Very often, a CBD worker is the first, if not the only link, to any type of health care for families in her community. In addition to family planning information, CBD workers can dispense analgesics for headaches. They can provide information on HIV/AIDS -- what it is and how it is transmitted. They discuss breastfeeding with new mothers, explain the importance of hand washing as a means of disease prevention, talk about the immunization schedule for infants, and discuss purification of water.

Zimbabwe's CBD program is highly organized and structured. Supervisors, typically experienced CBD workers with additional training, are responsible for monitoring the work of 10 to 12 workers. In turn, nurses manage supervisors.

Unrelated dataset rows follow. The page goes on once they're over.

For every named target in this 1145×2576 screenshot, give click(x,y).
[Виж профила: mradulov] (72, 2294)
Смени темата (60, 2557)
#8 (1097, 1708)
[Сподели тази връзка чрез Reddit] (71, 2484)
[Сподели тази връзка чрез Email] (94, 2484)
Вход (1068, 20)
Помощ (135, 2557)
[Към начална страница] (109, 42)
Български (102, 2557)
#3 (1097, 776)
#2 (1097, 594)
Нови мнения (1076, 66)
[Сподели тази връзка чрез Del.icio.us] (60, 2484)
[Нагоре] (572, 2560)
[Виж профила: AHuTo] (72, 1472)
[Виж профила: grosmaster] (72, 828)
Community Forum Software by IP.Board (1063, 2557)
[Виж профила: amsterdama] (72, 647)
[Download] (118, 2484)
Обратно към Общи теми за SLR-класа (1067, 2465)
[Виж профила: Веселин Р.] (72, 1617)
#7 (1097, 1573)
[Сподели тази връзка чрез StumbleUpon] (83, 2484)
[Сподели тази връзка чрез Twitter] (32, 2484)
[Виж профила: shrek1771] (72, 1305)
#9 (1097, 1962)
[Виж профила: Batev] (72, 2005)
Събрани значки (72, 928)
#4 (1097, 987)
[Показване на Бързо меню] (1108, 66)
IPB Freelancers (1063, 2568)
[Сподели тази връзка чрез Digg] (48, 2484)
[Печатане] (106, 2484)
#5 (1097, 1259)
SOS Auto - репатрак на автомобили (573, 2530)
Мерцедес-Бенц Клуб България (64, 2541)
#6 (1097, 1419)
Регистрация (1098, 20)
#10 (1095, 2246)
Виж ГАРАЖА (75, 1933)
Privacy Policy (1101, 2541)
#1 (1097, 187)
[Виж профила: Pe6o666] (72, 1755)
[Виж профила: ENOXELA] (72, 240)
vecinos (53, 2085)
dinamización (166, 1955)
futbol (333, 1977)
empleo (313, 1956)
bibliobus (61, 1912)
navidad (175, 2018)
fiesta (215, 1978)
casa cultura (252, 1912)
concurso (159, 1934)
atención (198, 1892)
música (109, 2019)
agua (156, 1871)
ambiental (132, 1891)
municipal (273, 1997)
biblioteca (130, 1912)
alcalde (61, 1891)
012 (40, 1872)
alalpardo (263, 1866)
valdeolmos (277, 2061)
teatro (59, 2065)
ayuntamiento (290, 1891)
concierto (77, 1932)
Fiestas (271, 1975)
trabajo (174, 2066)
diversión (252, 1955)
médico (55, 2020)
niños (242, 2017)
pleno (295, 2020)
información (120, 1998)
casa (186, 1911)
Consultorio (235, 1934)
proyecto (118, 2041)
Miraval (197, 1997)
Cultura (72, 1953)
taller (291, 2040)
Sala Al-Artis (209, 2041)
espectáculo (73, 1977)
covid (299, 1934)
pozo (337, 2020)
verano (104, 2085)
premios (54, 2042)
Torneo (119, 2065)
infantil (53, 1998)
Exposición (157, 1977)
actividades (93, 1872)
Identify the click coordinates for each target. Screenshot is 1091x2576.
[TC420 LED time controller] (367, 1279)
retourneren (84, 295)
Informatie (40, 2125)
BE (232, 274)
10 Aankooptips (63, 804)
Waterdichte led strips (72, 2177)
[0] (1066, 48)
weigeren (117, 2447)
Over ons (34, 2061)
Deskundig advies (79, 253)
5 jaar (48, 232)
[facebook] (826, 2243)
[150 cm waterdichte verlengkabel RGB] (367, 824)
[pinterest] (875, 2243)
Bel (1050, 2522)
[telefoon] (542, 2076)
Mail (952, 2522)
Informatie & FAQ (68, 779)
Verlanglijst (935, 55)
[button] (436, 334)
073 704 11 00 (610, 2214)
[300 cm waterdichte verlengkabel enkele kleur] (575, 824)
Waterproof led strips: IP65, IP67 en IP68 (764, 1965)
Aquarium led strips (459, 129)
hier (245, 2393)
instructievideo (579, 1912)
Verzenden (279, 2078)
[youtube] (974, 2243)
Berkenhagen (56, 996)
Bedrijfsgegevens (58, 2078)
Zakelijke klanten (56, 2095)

For three weeks each month, a worker typically travels throughout her territory. The fourth week of the month is devoted to administrative tasks, including ordering contraceptive supplies, training and record-keeping. During group training, workers practice counseling skills by role-playing.

A pilot program funded by the Rockefeller Foundation seeks to expand services to younger adults. Traditional midwives and teachers serve as CBD workers or "family friends" and visit young people in their homes to discuss contraception and reproductive health. Parents were skeptical at first, but "but now they are calling CBD workers for assistance," says Sithokozile Simba, ZNFPC service delivery manager.

Sibindi says a popular view is that discussing contraception encourages adolescent sexual activity, although many studies indicate that sexual education delays the initiation of sexual activity. "We need to consider ways to meet the needs of young people without offending the community," she says. "Even talking with youth about sex is discouraged. We need to strengthen CBD workers' skills in how to deal with this."

-- Barbara Barnett

References

  1. Zimbabwe Central Statistical Office, Macro International Inc. Zimbabwe Demographic and Health Survey 1994. Calverton, MD: Zimbabwe Central Statistical Office and Macro International Inc., 1995; Miller K, Miller R, Askew I, et al., eds. Clinic-based Family Planning and Reproductive Health Services in Africa: Findings from Situation Analysis Studies. New York: The Population Council and U.S. Agency for International Development, 1998.